Nach dem Ausscheiden im Sechzehntelfinale gegen Paraguay reißt die Debatte um den Zustand des deutschen Fußballs nicht ab. Jürgen Klinsmann (61) hat sich nun ebenfalls gemeldet und die Nationalmannschaft für ihr Auftreten scharf kritisiert.
Im Interview mit Sky Sport ging Klinsmann auf die Frage ein, ob die DFB-Elf zu weich gewesen sei. "In gewissem Sinne, ja! Sie waren zu weich, sie waren nicht fähig, zu leiden oder auch mal die Ellbogen auszufahren und sich Respekt zu verschaffen." Die Physis sei im Weltfußball nach wie vor ein zentrales Thema.

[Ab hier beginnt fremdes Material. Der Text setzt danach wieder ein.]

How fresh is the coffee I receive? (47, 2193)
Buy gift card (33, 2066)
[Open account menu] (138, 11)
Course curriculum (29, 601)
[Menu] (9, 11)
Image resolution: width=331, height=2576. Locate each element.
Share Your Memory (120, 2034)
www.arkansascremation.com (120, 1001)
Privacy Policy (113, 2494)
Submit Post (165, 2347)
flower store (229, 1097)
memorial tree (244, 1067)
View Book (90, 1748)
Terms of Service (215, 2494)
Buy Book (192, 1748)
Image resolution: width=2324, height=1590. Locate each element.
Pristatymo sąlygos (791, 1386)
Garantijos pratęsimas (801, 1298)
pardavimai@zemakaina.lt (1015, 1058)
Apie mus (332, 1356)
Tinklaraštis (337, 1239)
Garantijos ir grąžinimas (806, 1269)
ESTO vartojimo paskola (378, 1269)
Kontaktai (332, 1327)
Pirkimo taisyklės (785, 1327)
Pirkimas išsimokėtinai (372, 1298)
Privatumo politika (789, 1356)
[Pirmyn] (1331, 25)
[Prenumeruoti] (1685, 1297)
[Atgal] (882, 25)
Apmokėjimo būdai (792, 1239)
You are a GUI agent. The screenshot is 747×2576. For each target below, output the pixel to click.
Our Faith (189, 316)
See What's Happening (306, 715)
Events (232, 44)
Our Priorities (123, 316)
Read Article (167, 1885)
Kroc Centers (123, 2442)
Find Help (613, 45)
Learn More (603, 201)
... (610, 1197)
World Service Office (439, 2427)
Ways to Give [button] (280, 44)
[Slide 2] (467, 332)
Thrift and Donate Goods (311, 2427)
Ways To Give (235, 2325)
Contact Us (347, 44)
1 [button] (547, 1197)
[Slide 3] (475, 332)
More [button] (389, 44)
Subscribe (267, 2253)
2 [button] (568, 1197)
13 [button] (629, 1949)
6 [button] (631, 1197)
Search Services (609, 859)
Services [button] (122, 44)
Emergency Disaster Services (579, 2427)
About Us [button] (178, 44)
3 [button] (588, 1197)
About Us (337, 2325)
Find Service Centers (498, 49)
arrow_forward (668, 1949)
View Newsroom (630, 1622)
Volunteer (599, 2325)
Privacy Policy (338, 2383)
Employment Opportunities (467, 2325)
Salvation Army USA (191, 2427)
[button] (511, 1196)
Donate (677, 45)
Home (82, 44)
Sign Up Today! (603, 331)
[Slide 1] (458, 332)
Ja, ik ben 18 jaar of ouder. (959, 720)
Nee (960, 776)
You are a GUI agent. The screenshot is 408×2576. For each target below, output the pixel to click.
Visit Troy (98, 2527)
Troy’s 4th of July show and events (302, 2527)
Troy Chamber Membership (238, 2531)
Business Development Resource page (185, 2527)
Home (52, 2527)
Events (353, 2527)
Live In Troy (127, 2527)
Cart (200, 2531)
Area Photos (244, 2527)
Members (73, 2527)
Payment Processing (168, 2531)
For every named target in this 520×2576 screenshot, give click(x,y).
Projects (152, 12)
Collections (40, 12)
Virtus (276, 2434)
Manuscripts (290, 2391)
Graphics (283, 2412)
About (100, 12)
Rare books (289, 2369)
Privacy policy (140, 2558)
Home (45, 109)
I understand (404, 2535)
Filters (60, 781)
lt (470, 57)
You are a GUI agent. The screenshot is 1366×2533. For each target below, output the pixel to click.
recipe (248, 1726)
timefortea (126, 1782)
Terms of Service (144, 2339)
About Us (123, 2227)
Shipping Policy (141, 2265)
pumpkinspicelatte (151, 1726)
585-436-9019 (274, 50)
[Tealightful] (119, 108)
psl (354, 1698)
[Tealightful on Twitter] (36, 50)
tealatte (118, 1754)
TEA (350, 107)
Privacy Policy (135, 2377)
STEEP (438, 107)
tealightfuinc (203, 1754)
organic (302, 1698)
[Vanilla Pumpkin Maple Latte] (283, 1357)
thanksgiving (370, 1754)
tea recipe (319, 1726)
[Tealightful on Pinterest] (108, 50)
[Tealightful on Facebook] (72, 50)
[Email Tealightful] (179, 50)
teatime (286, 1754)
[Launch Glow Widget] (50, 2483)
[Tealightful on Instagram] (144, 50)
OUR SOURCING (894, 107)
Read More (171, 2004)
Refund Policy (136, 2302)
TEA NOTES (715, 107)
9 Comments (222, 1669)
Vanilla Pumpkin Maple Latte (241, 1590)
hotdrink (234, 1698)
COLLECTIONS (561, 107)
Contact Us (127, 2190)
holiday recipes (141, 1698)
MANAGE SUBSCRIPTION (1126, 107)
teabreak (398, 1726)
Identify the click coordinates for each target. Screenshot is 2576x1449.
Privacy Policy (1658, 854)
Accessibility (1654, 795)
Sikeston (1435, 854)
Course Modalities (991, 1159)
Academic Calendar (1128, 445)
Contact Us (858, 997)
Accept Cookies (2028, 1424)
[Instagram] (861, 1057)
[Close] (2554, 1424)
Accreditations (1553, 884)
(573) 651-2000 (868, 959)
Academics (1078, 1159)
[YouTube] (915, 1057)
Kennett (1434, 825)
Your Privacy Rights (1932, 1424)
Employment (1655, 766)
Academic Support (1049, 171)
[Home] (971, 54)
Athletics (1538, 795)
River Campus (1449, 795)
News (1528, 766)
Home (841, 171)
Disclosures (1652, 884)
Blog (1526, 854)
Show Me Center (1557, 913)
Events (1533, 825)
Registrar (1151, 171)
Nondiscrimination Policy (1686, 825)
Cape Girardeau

Der ehemalige Bundestrainer verwies auf den Titelverteidiger als Gegenmodell. Argentinien habe der Welt gezeigt: "Vielleicht sind wir nicht die beste Mannschaft, aber wir sind bereit, bis an die Grenzen und darüber hinaus zu gehen und Spiele in den letzten Minuten zu entscheiden."
Genau diese Fähigkeit sei Deutschland abhandengekommen. "Das konnten wir eigentlich bis vor 20, 30, 40 Jahren noch als Deutschland. Wir haben immer in den letzten Minuten irgendwie einen Weg gefunden, ein Tor zu machen", so Klinsmann. Als Paradebeispiel dafür, den Gegner mürbe zu spielen, nannte er Argentinien um Weltmeistertrainer Lionel Scaloni (48).
Klinsmann ist mit seiner Einschätzung nicht alleine . Zuletzt hatten sich unter anderem Philipp Lahm (42), Lothar Matthäus (65) und Thomas Müller (36) zu Wort gemeldet und strukturelle wie sportliche Defizite benannt. Die Aufgabe, den Umbruch zu gestalten, soll ab Jürgen Klopp (59) übernehmen. Die Einigung mit dem DFB gilt als so gut wie sicher.